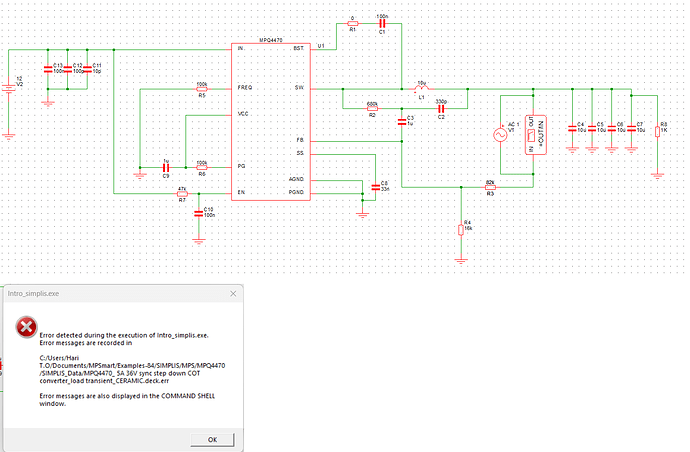Select capacitor C1 100n bootstrap capacitor
Screen dimensions: 690x452
pos(382,24)
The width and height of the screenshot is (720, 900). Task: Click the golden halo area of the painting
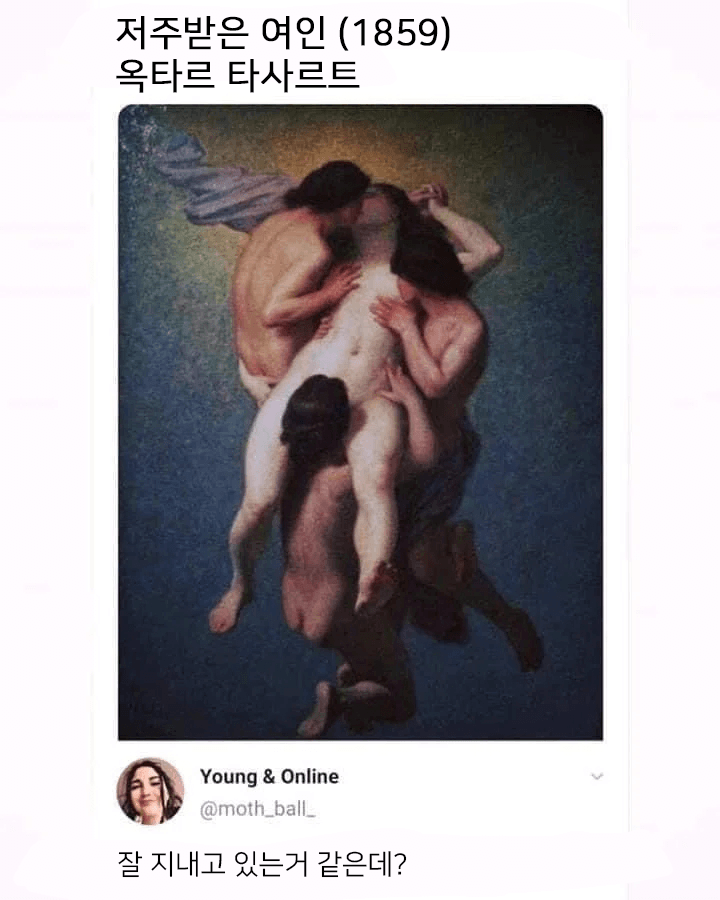pos(367,143)
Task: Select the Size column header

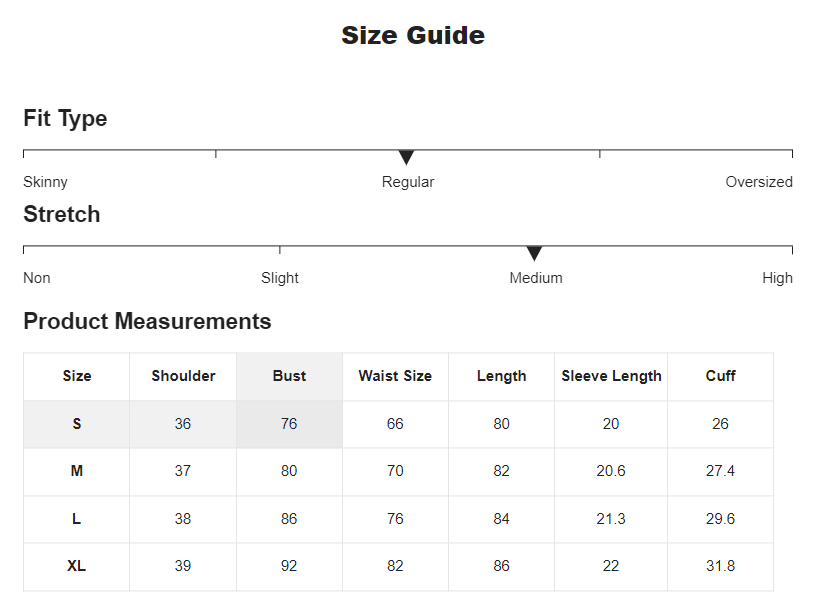Action: pos(77,376)
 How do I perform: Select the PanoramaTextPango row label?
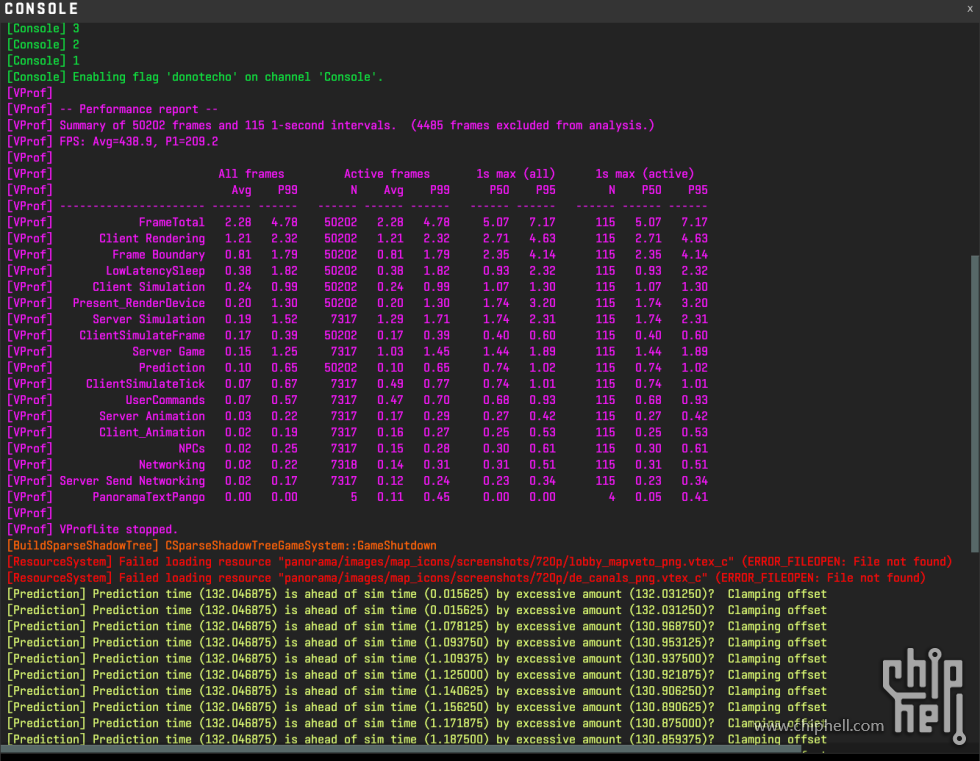[148, 497]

____________

◆ TASK DETAILS
Copy exactly, and only, the lines from the line containing "The width and" through the final line of the material above, with no pictures.

◆ TASK RESULT
The width and height of the screenshot is (720, 900). Task: Click the golden halo area of the painting
pos(367,143)
Task: Select the Size column header

Action: pos(77,376)
 How do I perform: Select the PanoramaTextPango row label?
[148, 497]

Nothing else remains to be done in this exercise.